(Указания к заданию): Повторите все записи ниже слово в слово, не меняя в них ни одного знака.

(Исходные данные):
§ §

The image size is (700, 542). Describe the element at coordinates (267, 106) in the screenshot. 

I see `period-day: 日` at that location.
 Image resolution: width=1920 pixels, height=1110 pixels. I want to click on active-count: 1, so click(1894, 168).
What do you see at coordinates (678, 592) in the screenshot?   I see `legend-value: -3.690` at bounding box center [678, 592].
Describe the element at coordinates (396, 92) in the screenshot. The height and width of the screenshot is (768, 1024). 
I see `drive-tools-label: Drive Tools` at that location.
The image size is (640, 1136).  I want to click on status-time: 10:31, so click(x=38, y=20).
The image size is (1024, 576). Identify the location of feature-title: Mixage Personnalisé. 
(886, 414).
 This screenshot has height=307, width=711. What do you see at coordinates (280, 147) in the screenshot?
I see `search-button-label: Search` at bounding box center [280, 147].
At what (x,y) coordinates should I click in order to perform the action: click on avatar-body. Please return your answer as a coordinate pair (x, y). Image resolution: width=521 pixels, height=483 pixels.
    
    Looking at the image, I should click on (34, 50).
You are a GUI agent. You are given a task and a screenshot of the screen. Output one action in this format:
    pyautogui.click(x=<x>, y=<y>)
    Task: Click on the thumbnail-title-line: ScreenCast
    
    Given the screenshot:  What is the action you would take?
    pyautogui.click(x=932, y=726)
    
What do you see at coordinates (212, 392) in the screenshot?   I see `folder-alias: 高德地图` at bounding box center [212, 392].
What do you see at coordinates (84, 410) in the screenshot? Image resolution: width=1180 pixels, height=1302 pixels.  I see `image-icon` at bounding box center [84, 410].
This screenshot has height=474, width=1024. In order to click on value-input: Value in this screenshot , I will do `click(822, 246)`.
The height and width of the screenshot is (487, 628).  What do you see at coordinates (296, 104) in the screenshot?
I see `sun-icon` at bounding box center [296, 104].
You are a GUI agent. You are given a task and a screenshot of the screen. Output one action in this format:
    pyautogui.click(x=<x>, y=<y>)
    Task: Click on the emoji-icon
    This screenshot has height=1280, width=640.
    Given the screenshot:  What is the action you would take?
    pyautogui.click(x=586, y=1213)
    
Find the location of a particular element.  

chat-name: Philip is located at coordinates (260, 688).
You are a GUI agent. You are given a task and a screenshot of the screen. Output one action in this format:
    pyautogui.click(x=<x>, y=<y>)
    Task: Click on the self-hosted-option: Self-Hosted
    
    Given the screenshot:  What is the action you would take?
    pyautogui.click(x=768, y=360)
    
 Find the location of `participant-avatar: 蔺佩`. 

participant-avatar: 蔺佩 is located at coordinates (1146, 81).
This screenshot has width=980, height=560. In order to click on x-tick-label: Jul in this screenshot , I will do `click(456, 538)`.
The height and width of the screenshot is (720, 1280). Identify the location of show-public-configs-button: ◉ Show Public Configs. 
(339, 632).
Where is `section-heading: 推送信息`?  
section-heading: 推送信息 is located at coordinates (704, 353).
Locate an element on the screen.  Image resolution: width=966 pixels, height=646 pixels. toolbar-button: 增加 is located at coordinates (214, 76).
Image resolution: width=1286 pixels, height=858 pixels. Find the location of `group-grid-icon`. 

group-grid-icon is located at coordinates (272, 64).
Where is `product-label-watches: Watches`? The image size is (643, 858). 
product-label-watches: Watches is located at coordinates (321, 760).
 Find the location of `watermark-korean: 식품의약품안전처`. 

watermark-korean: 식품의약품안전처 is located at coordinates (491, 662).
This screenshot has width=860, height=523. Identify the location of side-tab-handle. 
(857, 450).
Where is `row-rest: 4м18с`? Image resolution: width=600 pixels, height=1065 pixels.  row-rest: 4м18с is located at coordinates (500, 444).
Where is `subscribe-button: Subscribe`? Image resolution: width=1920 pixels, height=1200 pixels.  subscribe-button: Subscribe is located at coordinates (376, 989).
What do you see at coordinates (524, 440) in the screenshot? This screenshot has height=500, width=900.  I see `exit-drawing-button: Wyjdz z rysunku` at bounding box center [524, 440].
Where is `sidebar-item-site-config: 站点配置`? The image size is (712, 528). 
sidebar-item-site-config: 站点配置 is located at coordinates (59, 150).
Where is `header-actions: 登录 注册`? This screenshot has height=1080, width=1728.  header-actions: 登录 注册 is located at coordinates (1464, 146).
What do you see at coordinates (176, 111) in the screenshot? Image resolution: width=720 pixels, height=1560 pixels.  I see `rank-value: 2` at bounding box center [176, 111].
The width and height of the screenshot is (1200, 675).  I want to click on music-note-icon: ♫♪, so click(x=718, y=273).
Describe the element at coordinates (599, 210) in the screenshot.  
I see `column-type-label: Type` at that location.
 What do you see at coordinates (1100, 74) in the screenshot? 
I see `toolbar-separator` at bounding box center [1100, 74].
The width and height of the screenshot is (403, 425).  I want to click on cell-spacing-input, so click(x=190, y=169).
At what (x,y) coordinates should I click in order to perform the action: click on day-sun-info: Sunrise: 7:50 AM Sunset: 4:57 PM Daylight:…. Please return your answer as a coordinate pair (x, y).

§ §

(Итог задания):
The image size is (700, 542). Describe the element at coordinates (267, 106) in the screenshot. 

I see `period-day: 日` at that location.
 Image resolution: width=1920 pixels, height=1110 pixels. I want to click on active-count: 1, so click(1894, 168).
What do you see at coordinates (678, 592) in the screenshot?   I see `legend-value: -3.690` at bounding box center [678, 592].
Describe the element at coordinates (396, 92) in the screenshot. The height and width of the screenshot is (768, 1024). 
I see `drive-tools-label: Drive Tools` at that location.
The image size is (640, 1136).  I want to click on status-time: 10:31, so click(x=38, y=20).
The image size is (1024, 576). Identify the location of feature-title: Mixage Personnalisé. 
(886, 414).
 This screenshot has height=307, width=711. What do you see at coordinates (280, 147) in the screenshot?
I see `search-button-label: Search` at bounding box center [280, 147].
At what (x,y) coordinates should I click in order to perform the action: click on avatar-body. Please return your answer as a coordinate pair (x, y). Image resolution: width=521 pixels, height=483 pixels.
    
    Looking at the image, I should click on (34, 50).
You are a GUI agent. You are given a task and a screenshot of the screen. Output one action in this format:
    pyautogui.click(x=<x>, y=<y>)
    Task: Click on the thumbnail-title-line: ScreenCast
    
    Given the screenshot:  What is the action you would take?
    pyautogui.click(x=932, y=726)
    
What do you see at coordinates (212, 392) in the screenshot?   I see `folder-alias: 高德地图` at bounding box center [212, 392].
What do you see at coordinates (84, 410) in the screenshot? Image resolution: width=1180 pixels, height=1302 pixels.  I see `image-icon` at bounding box center [84, 410].
This screenshot has height=474, width=1024. In order to click on value-input: Value in this screenshot , I will do `click(822, 246)`.
The height and width of the screenshot is (487, 628).  What do you see at coordinates (296, 104) in the screenshot?
I see `sun-icon` at bounding box center [296, 104].
You are a GUI agent. You are given a task and a screenshot of the screen. Output one action in this format:
    pyautogui.click(x=<x>, y=<y>)
    Task: Click on the emoji-icon
    This screenshot has height=1280, width=640.
    Given the screenshot:  What is the action you would take?
    pyautogui.click(x=586, y=1213)
    
Find the location of a particular element.  

chat-name: Philip is located at coordinates (260, 688).
You are a GUI agent. You are given a task and a screenshot of the screen. Output one action in this format:
    pyautogui.click(x=<x>, y=<y>)
    Task: Click on the self-hosted-option: Self-Hosted
    
    Given the screenshot:  What is the action you would take?
    pyautogui.click(x=768, y=360)
    
 Find the location of `participant-avatar: 蔺佩`. 

participant-avatar: 蔺佩 is located at coordinates (1146, 81).
This screenshot has width=980, height=560. In order to click on x-tick-label: Jul in this screenshot , I will do `click(456, 538)`.
The height and width of the screenshot is (720, 1280). Identify the location of show-public-configs-button: ◉ Show Public Configs. 
(339, 632).
Where is `section-heading: 推送信息`?  
section-heading: 推送信息 is located at coordinates (704, 353).
Locate an element on the screen.  Image resolution: width=966 pixels, height=646 pixels. toolbar-button: 增加 is located at coordinates (214, 76).
Image resolution: width=1286 pixels, height=858 pixels. Find the location of `group-grid-icon`. 

group-grid-icon is located at coordinates (272, 64).
Where is `product-label-watches: Watches`? The image size is (643, 858). 
product-label-watches: Watches is located at coordinates (321, 760).
 Find the location of `watermark-korean: 식품의약품안전처`. 

watermark-korean: 식품의약품안전처 is located at coordinates (491, 662).
This screenshot has width=860, height=523. Identify the location of side-tab-handle. 
(857, 450).
Where is `row-rest: 4м18с`? Image resolution: width=600 pixels, height=1065 pixels.  row-rest: 4м18с is located at coordinates (500, 444).
Where is `subscribe-button: Subscribe`? Image resolution: width=1920 pixels, height=1200 pixels.  subscribe-button: Subscribe is located at coordinates (376, 989).
What do you see at coordinates (524, 440) in the screenshot? This screenshot has height=500, width=900.  I see `exit-drawing-button: Wyjdz z rysunku` at bounding box center [524, 440].
Where is `sidebar-item-site-config: 站点配置`? The image size is (712, 528). 
sidebar-item-site-config: 站点配置 is located at coordinates (59, 150).
Where is `header-actions: 登录 注册`? This screenshot has height=1080, width=1728.  header-actions: 登录 注册 is located at coordinates (1464, 146).
What do you see at coordinates (176, 111) in the screenshot? Image resolution: width=720 pixels, height=1560 pixels.  I see `rank-value: 2` at bounding box center [176, 111].
The width and height of the screenshot is (1200, 675).  I want to click on music-note-icon: ♫♪, so click(x=718, y=273).
Describe the element at coordinates (599, 210) in the screenshot.  
I see `column-type-label: Type` at that location.
 What do you see at coordinates (1100, 74) in the screenshot? 
I see `toolbar-separator` at bounding box center [1100, 74].
The width and height of the screenshot is (403, 425).  I want to click on cell-spacing-input, so click(x=190, y=169).
At what (x,y) coordinates should I click in order to perform the action: click on day-sun-info: Sunrise: 7:50 AM Sunset: 4:57 PM Daylight:…. Please return your answer as a coordinate pair (x, y).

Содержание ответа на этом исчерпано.